Tunisian LGBT+ activist jailed for six months after reporting police harassment
Rania Amdouni, a 26-year-old Tunisian LGBT+ human rights activist, was arrested on February 27th and sentenced to six months in prison. Fellow activists reported to Reuters that police had increasingly targeted Rania since February, as she was part of the protest against police repression. She was ridiculed for her appearance and sexual orientation when she went to the police station to file a complaint. The police declined to register her complaint and instead imprisoned her after a verbal altercation. Under Article 125 of the penal code, Rania can be punished by up to one year in prison. She is now in custody at a women’s prison in Manouba, west of Tunis. According to her lawyer, the guards at the prison harass and threaten her at night. Amdouni was also charged with “causing embarrassment and disruption” and “apparent drunkenness.” These claims are reportedly unsubstantiated and lacking evidence.

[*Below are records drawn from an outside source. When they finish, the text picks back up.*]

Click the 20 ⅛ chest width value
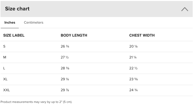This screenshot has height=110, width=195. [x=133, y=46]
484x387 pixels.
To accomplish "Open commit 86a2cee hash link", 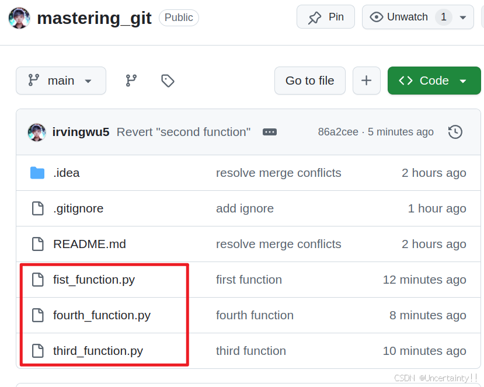I will click(x=338, y=132).
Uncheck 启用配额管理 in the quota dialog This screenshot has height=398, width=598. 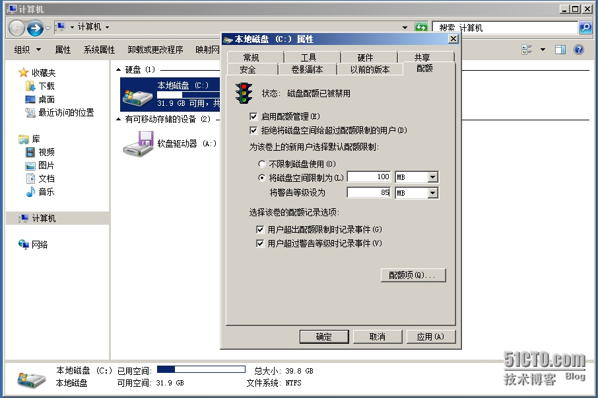coord(254,115)
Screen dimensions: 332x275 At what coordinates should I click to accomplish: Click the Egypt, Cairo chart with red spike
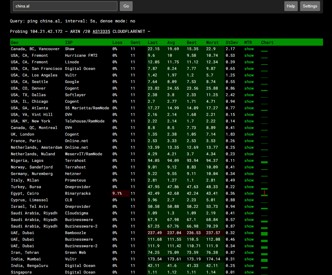264,193
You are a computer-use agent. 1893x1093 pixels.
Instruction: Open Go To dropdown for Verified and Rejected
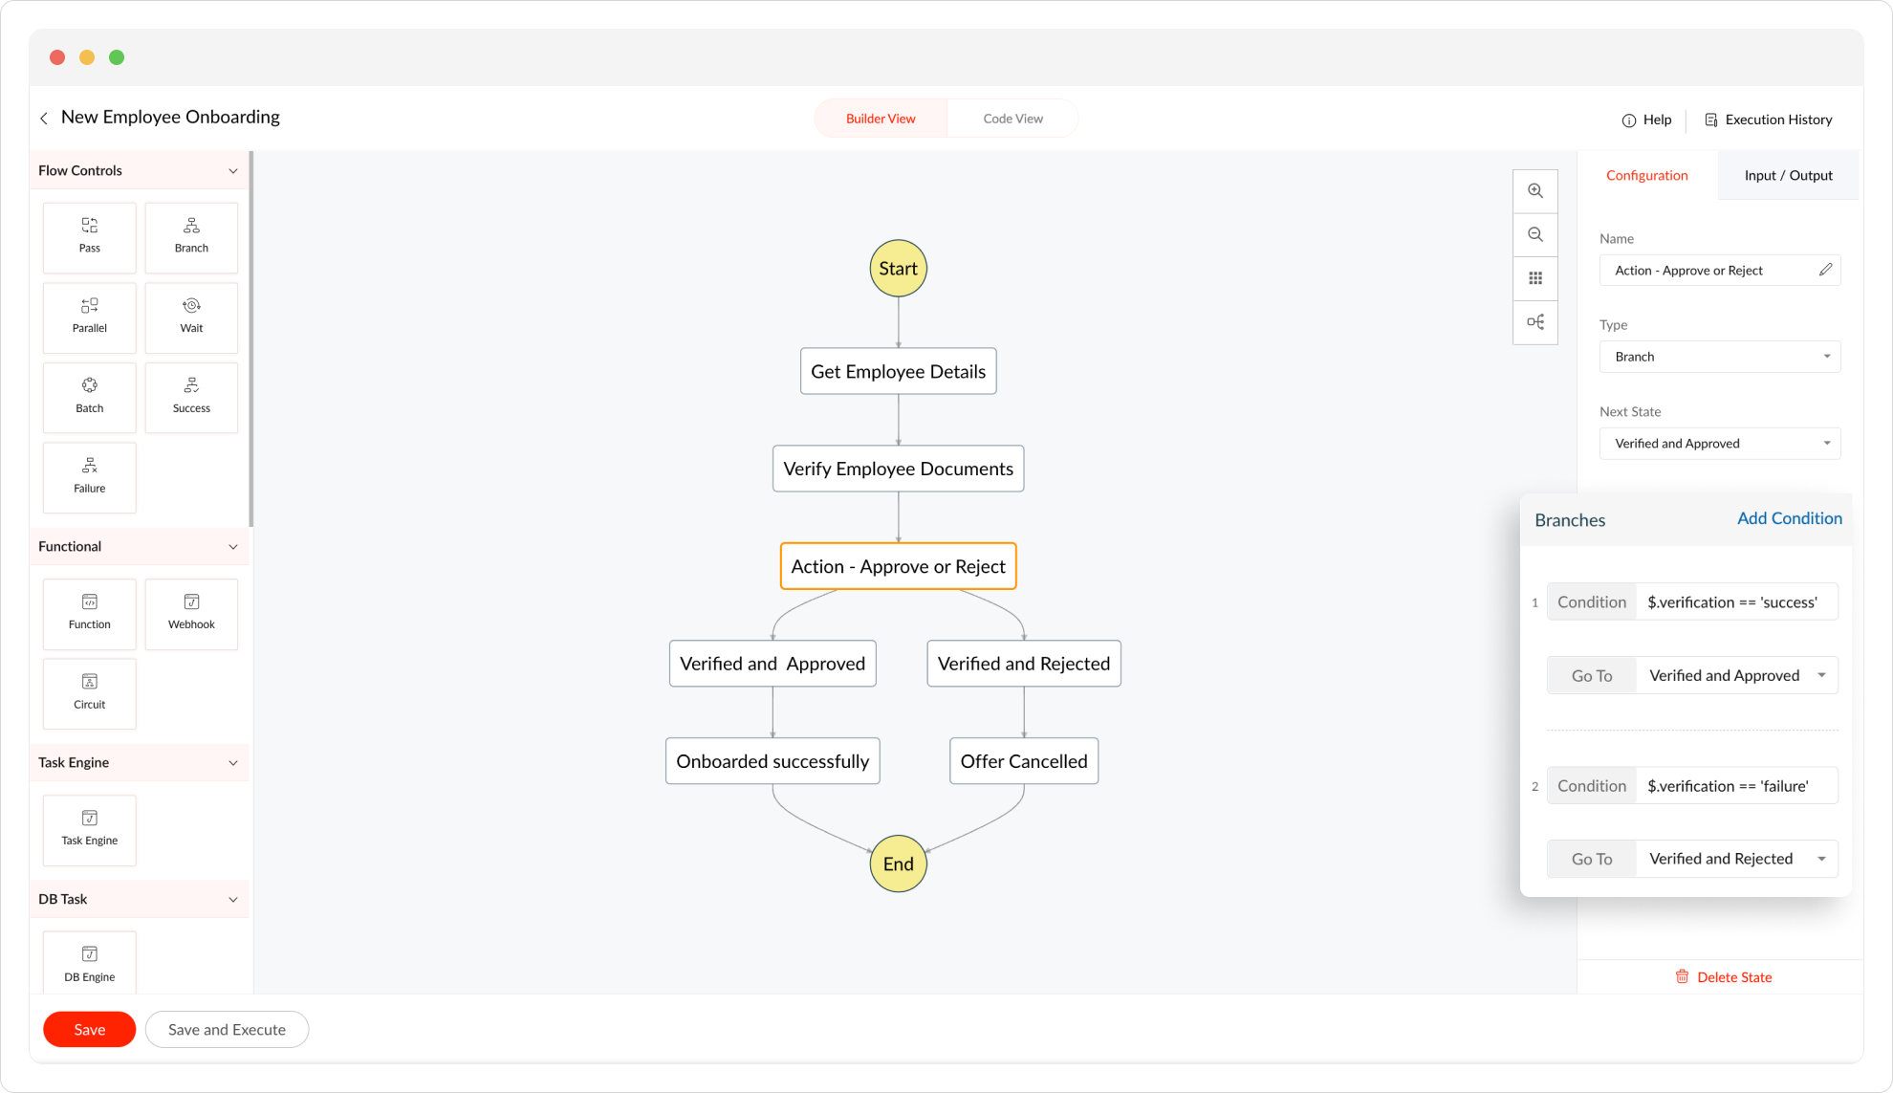[1736, 859]
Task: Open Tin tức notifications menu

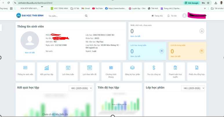Action: click(x=172, y=16)
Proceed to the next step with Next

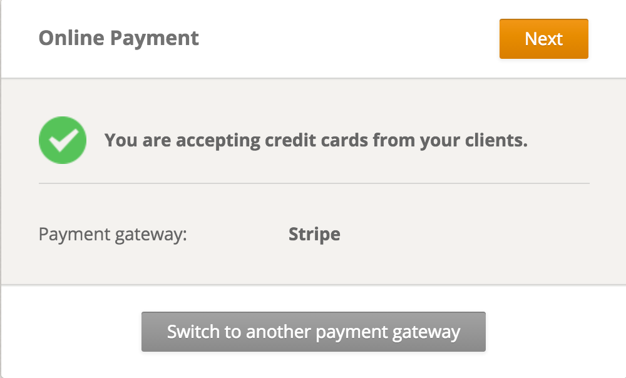544,39
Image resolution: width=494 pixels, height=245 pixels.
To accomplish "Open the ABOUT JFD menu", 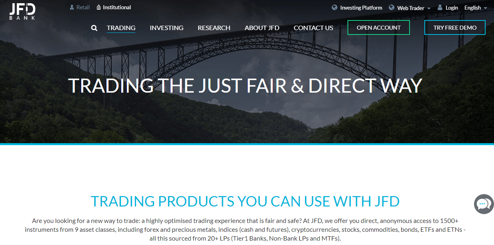I will tap(262, 28).
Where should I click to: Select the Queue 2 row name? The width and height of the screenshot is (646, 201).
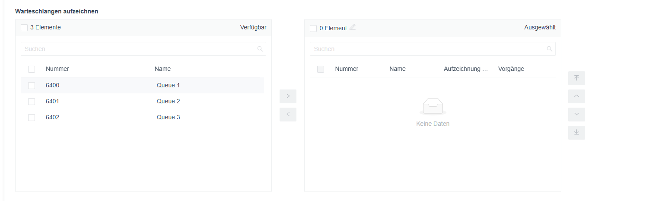tap(169, 102)
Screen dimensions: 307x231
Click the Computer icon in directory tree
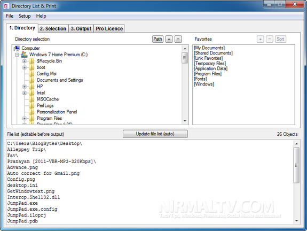point(17,48)
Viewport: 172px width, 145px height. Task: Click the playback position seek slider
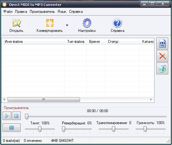[x=96, y=117]
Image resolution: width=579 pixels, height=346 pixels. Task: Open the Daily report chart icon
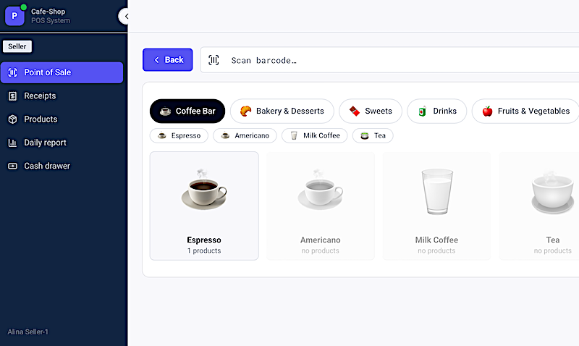tap(12, 143)
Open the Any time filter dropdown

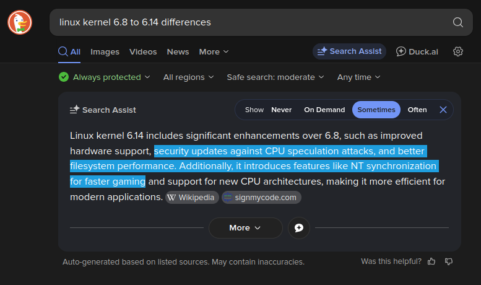click(x=358, y=77)
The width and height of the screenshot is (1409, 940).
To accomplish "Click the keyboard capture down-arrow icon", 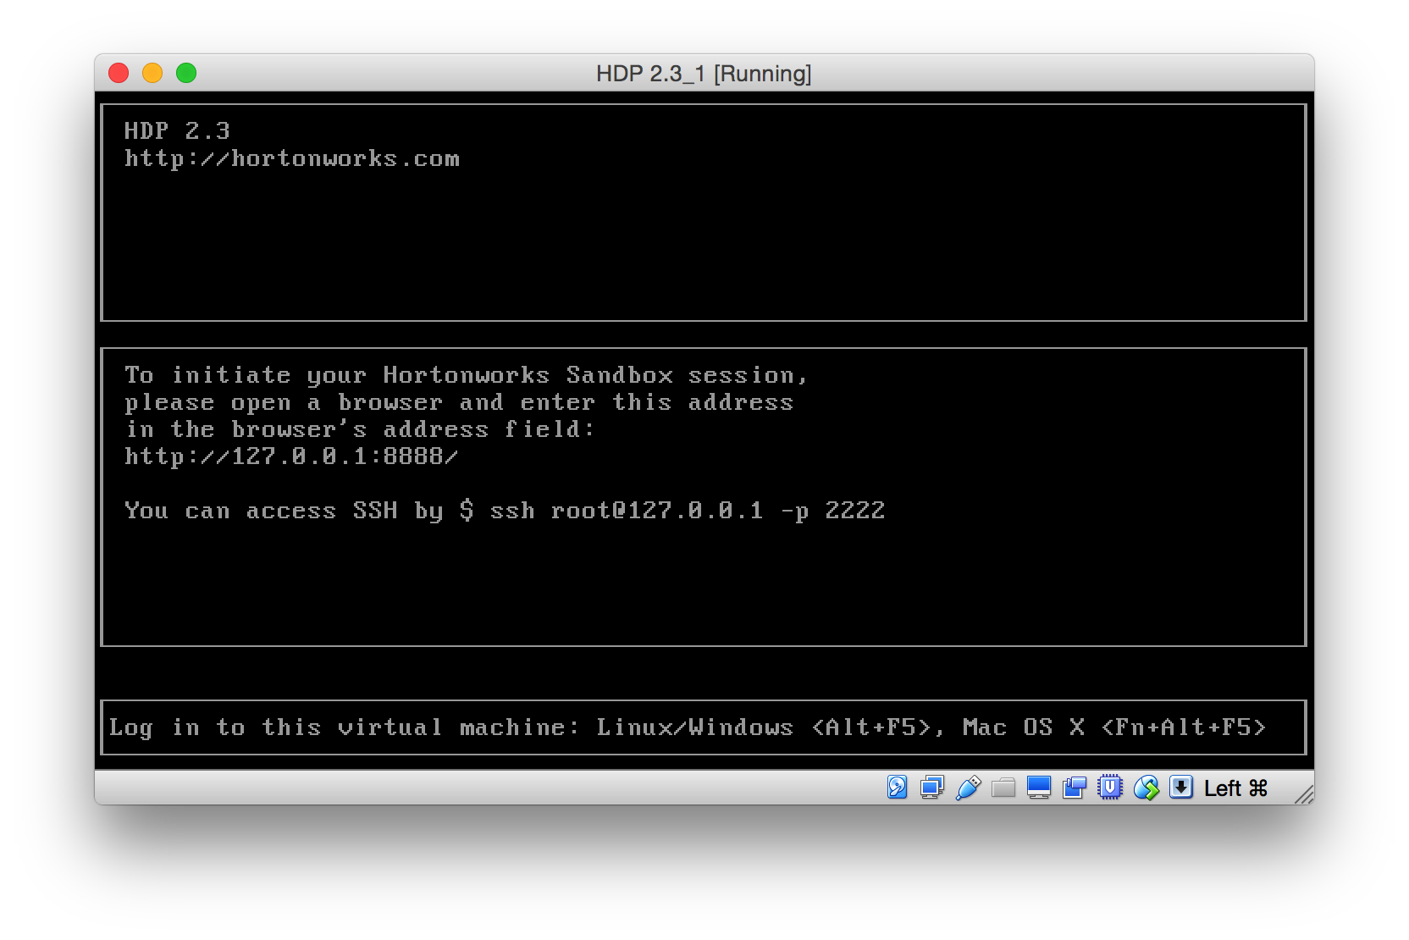I will point(1181,788).
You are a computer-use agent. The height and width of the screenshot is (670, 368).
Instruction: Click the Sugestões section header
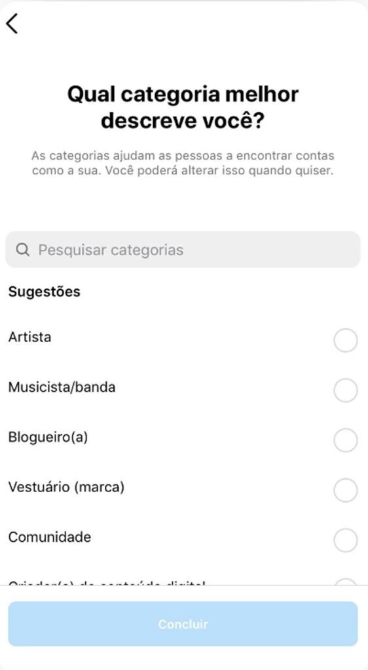click(x=45, y=292)
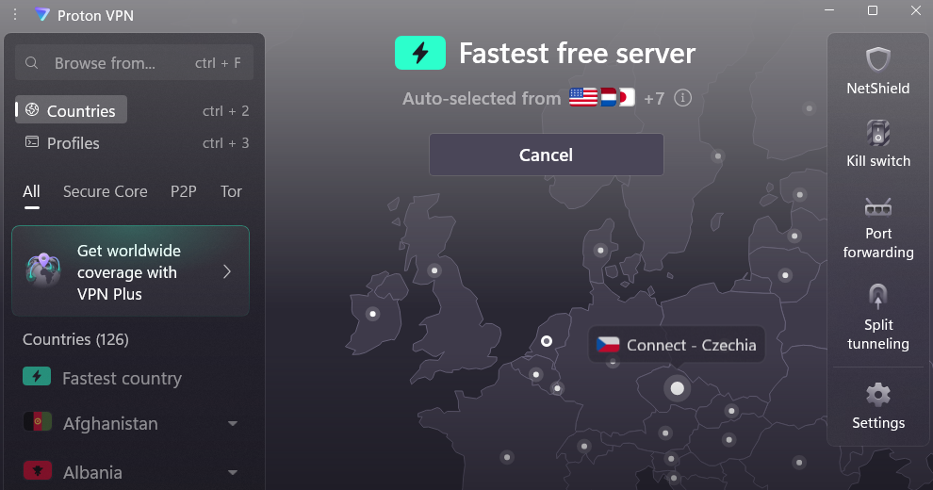The width and height of the screenshot is (933, 490).
Task: Open the VPN Plus upgrade chevron
Action: click(x=227, y=272)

Rasha Younes, an LGBT+ rights researcher at Human Rights Watch, condemned the Tunisian authorities for sending this appalling message to victims of discrimination.
Pope Francis says Catholic Church can't bless same-sex marriages
Location: Vatican City
The Vatican issued a statement indicating that the Catholic Church will not bless same-sex marriages. The statement remarked that the blessing of same-sex unions cannot be lawful. A Pew survey demonstrated that more than half of Catholics in the United States are in favor of same-sex marriage. The pope has a complicated relationship with the LGBTQ community; largely resulting from this long-standing controversy. He supported civil unions for same-sex couples instead of same-sex marriages during his tenure as the archbishop of Buenos Aires. To support their decision, the Church indicated that the decision was not intended to be a measure of "unjust discrimination," but rather to preserve the perceived sanctity of the union between men and women as a liturgical rite.
Atheist Day, March 23rd, 2021
Atheist Day is approaching! Atheist Day is celebrated on March 23rd. Use #AtheistDay to help other atheists find community and to normalize atheism. On this day, we recognize the struggle of atheists to live authentic lives in many parts of the world; the fight to openly affirm one’s atheism, and the fear of intolerant governments, mobs, and religious zealots. You can also use other hashtags like #IAmAtheist & #AtheismMyRight.